El ciclón tropical Gezani tocó tierra en la principal ciudad portuaria de Madagascar con vientos superiores a 195 kilómetros por hora (km/h), lo que provocó al menos nueve fallecidos y 19 heridos, informaron este miércoles las autoridades del país insular del océano Índico.
La tormenta impactó la ciudad oriental de Toamasina la noche del martes 10 de febrero, y provocó el derrumbe de viviendas, cortes de electricidad y daños generalizados en infraestructura.
El servicio meteorológico nacional emitió alertas rojas en varias regiones, y advirtió sobre posibles inundaciones y deslizamientos de tierra a medida que el sistema avanzaba hacia el interior.
Oficina Presidencial
Imágenes difundidas por la Oficina Presidencial muestran barrios anegados, techos arrancados, postes eléctricos caídos y árboles desarraigados. El suministro eléctrico permanece interrumpido en amplias zonas de Toamasina, ciudad que alberga alrededor de 300 mil habitantes.
El presidente Michael Randrianirina, quien asumió el poder tras un golpe militar en octubre, visitó la zona afectada para evaluar los daños y reunirse con los damnificados.

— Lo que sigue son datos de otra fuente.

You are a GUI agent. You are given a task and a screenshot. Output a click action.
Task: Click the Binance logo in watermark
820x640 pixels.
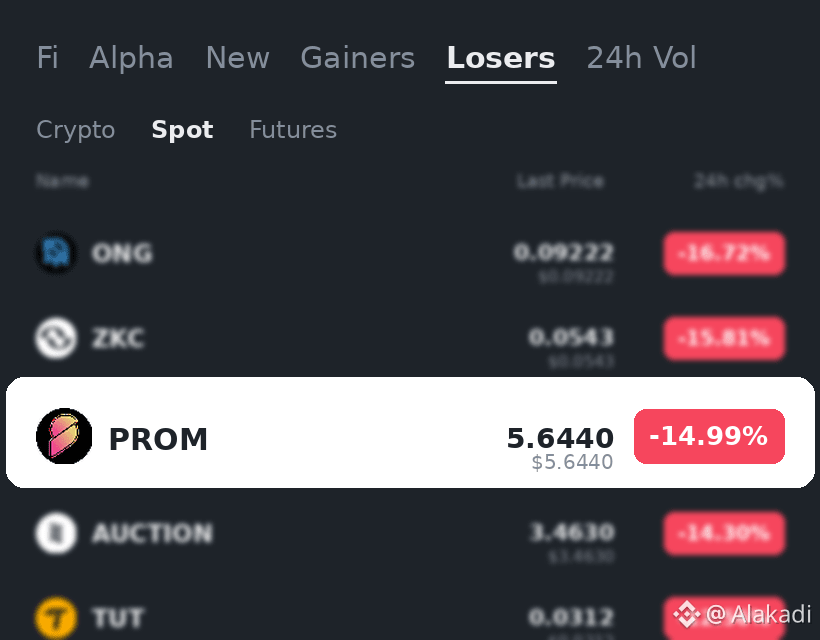pyautogui.click(x=687, y=614)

Madagascar, con una población de 31 millones de habitantes, es particularmente vulnerable a los ciclones procedentes del océano Índico. La temporada ciclónica se extiende de noviembre a marzo, período en el que el país enfrenta fenómenos recurrentes que afectan gravemente su infraestructura y economía.
El pasado 31 de enero, el ciclón tropical Fytia dejó 14 fallecidos y más de 85 mil desplazados, según la Oficina Nacional de Gestión de Riesgos y Desastres.

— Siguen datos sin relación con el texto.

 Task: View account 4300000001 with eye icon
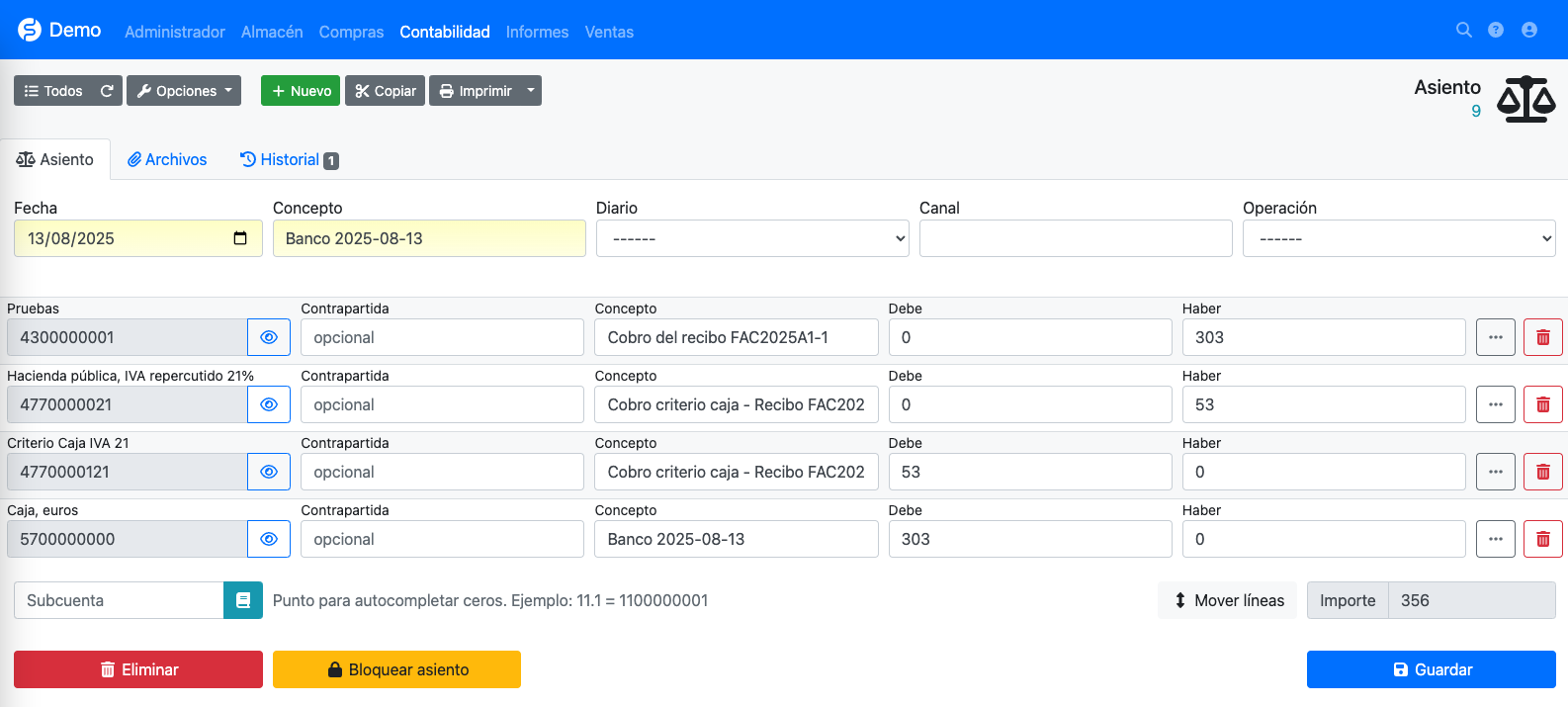269,337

Desde 2020, la isla, la cuarta más grande del mundo, ha sido impactada por más de una docena de tormentas tropicales o ciclones. De acuerdo con la Oficina de Naciones Unidas para la Reducción del Riesgo de Desastres, estos eventos generan pérdidas anuales estimadas en 85 millones de dólares en infraestructura, lo que dificulta el desarrollo de uno de los países más pobres del planeta.

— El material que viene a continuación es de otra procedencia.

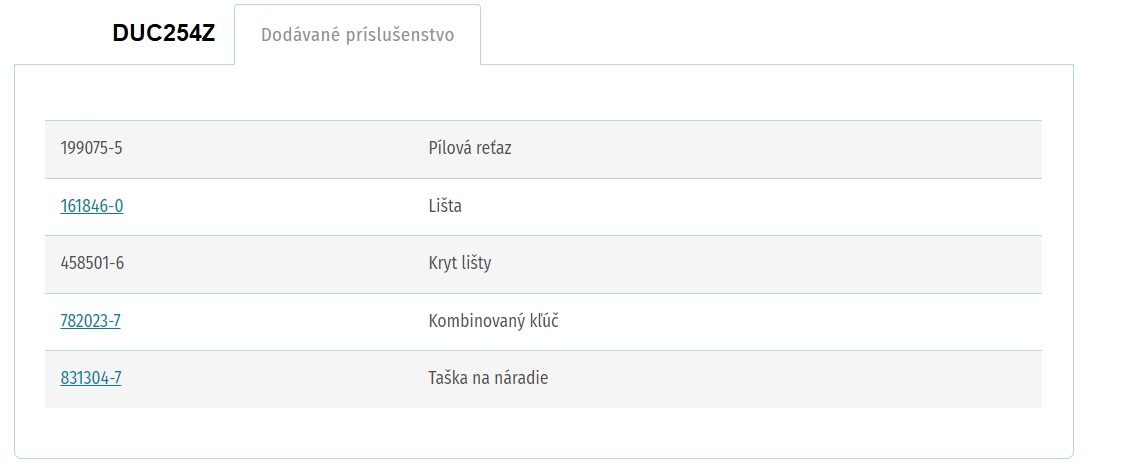Select the last accessory row's description

(x=489, y=378)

Aunque Gezani se ha debilitado a tormenta tropical mientras cruza la isla de este a oeste, los pronósticos indican que podría desplazarse hacia el canal de Mozambique y volver a intensificarse, con posibilidad de impactar nuevamente territorio malgache la próxima semana.
La capital, Antananarivo, situada a unos 100 kilómetros al sur de la trayectoria principal del fenómeno, permanece bajo alerta roja ante el riesgo de crecidas y anegamientos.
El paso de Gezani vuelve a evidenciar la exposición estructural de Madagascar a eventos climáticos extremos, en un contexto de vulnerabilidad social y limitadas capacidades de respuesta ante desastres naturales.